■ WHAT TO DO: Write out, word for word, only the data from its first line to the line containing "Community Resources (338, 165)".

■ LISTED RECORDS:
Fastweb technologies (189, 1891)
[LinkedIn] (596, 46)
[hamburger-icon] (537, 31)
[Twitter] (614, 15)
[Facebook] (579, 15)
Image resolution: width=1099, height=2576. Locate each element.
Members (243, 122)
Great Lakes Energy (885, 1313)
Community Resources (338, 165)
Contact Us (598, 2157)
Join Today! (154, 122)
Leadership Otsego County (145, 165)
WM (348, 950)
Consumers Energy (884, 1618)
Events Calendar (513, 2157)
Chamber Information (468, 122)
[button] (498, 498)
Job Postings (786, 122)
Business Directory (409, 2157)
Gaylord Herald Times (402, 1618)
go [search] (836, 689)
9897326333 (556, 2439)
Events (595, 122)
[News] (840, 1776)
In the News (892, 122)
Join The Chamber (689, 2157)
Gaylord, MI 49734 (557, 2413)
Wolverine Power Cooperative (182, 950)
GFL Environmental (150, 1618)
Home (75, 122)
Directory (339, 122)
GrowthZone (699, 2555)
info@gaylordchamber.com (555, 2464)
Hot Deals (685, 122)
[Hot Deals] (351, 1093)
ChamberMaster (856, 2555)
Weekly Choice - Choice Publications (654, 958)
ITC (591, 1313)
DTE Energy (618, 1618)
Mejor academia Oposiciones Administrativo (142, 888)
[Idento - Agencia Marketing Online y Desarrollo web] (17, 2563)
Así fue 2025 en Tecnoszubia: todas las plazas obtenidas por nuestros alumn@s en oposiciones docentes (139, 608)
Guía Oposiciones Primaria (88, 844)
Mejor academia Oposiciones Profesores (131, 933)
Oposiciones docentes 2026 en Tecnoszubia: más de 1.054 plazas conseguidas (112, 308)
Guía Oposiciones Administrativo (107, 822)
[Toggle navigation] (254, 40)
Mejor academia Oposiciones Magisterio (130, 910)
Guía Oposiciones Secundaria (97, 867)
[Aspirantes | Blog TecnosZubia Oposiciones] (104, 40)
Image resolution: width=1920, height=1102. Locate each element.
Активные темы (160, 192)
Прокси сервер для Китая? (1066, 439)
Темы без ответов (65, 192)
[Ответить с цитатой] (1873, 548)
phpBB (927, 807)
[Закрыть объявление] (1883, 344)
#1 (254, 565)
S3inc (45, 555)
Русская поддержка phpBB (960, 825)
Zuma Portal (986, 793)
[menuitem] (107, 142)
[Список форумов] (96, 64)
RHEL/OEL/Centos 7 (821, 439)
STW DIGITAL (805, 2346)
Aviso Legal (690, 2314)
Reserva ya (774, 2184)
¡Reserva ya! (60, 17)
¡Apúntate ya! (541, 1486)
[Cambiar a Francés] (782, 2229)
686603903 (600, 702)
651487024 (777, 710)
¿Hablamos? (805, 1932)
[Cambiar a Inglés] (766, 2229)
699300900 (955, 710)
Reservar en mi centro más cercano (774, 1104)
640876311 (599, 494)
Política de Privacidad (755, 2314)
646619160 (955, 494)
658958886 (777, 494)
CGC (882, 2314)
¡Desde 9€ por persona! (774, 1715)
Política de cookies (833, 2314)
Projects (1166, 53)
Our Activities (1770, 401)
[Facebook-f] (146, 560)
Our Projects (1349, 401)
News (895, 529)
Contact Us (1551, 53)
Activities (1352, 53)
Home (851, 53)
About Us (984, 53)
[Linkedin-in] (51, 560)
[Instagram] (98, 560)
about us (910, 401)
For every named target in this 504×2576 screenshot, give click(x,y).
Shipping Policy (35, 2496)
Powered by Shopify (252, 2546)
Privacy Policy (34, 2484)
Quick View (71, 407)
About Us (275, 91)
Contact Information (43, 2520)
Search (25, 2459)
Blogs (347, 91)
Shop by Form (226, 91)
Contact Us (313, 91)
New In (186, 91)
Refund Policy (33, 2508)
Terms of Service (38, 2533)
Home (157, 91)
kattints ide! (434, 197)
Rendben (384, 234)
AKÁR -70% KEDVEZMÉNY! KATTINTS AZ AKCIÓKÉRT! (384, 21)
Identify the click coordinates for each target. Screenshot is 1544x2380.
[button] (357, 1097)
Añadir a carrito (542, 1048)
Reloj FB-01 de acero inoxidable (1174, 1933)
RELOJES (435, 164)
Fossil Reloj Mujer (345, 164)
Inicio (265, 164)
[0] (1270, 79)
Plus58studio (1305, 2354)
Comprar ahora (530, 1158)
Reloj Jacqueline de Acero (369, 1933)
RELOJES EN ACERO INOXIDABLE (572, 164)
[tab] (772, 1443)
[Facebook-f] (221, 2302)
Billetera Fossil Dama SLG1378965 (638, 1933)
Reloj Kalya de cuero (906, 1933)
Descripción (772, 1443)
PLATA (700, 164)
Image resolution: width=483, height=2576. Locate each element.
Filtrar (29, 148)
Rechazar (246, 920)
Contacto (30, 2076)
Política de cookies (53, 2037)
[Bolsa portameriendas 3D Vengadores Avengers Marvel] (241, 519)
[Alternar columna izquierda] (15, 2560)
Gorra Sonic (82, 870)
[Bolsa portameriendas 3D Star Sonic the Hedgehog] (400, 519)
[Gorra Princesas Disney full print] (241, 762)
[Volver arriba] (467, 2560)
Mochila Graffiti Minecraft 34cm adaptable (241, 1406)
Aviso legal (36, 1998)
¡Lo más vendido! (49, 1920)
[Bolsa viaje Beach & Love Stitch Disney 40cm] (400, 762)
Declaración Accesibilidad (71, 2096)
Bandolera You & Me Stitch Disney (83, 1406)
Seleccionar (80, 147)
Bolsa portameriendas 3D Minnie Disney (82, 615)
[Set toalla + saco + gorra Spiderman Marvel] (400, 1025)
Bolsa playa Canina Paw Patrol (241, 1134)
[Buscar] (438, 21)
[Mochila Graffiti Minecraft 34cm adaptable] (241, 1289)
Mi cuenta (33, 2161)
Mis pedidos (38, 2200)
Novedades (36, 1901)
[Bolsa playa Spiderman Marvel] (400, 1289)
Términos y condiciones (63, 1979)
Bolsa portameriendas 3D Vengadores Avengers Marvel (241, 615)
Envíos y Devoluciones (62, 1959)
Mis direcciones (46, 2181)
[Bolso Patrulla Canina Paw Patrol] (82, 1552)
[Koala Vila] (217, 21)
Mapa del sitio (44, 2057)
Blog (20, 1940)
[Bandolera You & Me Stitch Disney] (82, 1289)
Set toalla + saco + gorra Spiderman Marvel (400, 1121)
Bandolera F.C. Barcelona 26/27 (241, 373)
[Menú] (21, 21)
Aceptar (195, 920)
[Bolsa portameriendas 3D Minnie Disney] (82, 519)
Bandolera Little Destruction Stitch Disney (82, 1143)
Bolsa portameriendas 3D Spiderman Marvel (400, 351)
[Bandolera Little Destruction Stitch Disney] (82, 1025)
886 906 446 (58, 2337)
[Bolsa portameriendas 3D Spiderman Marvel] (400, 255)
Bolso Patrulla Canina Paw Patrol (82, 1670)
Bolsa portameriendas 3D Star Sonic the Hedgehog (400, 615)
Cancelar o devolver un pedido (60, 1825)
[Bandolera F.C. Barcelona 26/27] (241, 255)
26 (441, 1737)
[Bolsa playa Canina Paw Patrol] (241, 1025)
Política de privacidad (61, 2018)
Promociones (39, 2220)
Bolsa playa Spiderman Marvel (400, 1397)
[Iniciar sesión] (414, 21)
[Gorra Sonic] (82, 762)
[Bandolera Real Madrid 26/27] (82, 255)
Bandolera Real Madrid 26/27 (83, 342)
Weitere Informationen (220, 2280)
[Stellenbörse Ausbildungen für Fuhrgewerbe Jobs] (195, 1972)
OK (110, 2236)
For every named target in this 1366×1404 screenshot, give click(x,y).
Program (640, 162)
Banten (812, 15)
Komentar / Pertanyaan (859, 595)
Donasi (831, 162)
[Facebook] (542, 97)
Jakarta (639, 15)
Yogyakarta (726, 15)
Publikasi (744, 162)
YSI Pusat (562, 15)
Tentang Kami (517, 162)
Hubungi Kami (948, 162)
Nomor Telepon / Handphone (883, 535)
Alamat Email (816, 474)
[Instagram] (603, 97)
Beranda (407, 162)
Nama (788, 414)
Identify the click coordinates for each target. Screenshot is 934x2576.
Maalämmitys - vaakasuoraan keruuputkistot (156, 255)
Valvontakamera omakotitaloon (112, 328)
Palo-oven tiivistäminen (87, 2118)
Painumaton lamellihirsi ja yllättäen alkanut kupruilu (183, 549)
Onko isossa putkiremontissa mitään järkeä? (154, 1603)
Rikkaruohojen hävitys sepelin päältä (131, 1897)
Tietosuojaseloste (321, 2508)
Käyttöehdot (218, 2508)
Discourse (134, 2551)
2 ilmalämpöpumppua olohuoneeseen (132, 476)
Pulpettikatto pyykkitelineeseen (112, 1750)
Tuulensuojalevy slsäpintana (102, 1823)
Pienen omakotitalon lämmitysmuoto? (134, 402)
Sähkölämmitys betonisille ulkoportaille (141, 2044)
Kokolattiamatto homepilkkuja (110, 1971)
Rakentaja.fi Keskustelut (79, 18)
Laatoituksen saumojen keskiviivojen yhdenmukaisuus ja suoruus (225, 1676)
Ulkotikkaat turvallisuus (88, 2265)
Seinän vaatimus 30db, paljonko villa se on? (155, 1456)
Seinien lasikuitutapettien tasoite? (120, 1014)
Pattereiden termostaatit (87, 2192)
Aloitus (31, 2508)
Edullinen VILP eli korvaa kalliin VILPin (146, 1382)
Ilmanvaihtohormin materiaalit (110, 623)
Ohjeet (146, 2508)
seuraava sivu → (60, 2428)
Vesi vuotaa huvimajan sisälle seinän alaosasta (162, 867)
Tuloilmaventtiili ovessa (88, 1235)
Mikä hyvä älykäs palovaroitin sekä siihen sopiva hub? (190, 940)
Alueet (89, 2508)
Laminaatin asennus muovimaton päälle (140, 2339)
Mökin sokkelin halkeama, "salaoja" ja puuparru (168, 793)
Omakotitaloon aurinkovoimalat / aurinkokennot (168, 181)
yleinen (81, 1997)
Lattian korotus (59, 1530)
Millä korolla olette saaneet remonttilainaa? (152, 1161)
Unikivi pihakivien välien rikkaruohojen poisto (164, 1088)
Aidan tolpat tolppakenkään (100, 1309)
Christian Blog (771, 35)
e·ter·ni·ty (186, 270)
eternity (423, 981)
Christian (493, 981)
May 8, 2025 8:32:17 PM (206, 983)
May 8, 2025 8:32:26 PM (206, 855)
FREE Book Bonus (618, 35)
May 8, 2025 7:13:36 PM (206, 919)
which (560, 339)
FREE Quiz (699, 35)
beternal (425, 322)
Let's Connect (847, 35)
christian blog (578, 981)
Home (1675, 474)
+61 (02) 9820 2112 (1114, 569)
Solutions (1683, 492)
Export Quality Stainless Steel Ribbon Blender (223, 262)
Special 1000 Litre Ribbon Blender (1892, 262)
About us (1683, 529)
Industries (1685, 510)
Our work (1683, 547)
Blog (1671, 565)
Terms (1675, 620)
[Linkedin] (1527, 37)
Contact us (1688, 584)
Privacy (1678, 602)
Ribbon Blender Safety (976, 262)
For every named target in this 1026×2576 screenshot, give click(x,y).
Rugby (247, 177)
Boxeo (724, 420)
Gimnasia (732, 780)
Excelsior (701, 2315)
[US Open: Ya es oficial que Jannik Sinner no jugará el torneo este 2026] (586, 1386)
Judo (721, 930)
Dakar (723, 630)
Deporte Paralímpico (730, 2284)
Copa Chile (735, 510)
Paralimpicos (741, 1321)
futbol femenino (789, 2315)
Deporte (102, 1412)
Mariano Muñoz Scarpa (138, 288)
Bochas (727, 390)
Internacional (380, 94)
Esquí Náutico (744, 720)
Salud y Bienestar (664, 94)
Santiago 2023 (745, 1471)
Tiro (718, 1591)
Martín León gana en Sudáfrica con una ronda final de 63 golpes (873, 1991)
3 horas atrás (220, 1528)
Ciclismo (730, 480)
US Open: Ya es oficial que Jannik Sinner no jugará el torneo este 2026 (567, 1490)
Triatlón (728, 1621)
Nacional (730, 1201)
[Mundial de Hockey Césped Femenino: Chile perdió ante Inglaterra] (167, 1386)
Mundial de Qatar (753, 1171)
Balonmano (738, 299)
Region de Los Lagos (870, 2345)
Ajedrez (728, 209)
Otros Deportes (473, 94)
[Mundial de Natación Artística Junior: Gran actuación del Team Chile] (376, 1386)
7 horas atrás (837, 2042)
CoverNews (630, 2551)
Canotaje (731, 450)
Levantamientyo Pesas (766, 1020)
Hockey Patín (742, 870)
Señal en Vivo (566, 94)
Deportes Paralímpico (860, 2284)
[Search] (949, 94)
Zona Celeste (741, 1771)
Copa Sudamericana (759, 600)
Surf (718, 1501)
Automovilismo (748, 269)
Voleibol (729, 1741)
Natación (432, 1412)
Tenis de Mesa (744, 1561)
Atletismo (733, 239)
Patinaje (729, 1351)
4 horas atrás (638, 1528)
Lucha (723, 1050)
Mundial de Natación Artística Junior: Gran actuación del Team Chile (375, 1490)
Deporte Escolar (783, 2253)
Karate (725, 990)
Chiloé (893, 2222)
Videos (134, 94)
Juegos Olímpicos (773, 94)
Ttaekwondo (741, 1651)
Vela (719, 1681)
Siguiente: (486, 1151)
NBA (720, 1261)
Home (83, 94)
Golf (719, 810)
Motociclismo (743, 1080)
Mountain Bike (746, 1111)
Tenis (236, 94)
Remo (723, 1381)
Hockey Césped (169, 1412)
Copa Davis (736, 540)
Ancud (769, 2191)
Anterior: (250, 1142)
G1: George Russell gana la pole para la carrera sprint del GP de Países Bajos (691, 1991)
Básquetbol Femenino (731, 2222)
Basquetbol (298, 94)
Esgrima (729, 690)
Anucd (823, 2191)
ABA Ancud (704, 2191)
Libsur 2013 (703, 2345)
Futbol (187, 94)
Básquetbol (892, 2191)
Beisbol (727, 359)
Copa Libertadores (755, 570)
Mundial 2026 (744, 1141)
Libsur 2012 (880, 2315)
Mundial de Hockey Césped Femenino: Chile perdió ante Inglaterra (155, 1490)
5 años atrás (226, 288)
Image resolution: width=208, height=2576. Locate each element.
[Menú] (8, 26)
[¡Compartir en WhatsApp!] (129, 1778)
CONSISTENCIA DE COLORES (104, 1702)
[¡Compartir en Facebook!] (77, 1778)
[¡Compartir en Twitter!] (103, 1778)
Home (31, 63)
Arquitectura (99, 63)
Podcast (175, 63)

■ TASK SOLUTION:
Fastweb technologies (189, 1891)
[LinkedIn] (596, 46)
[hamburger-icon] (537, 31)
[Twitter] (614, 15)
[Facebook] (579, 15)
Image resolution: width=1099, height=2576. Locate each element.
Members (243, 122)
Great Lakes Energy (885, 1313)
Community Resources (338, 165)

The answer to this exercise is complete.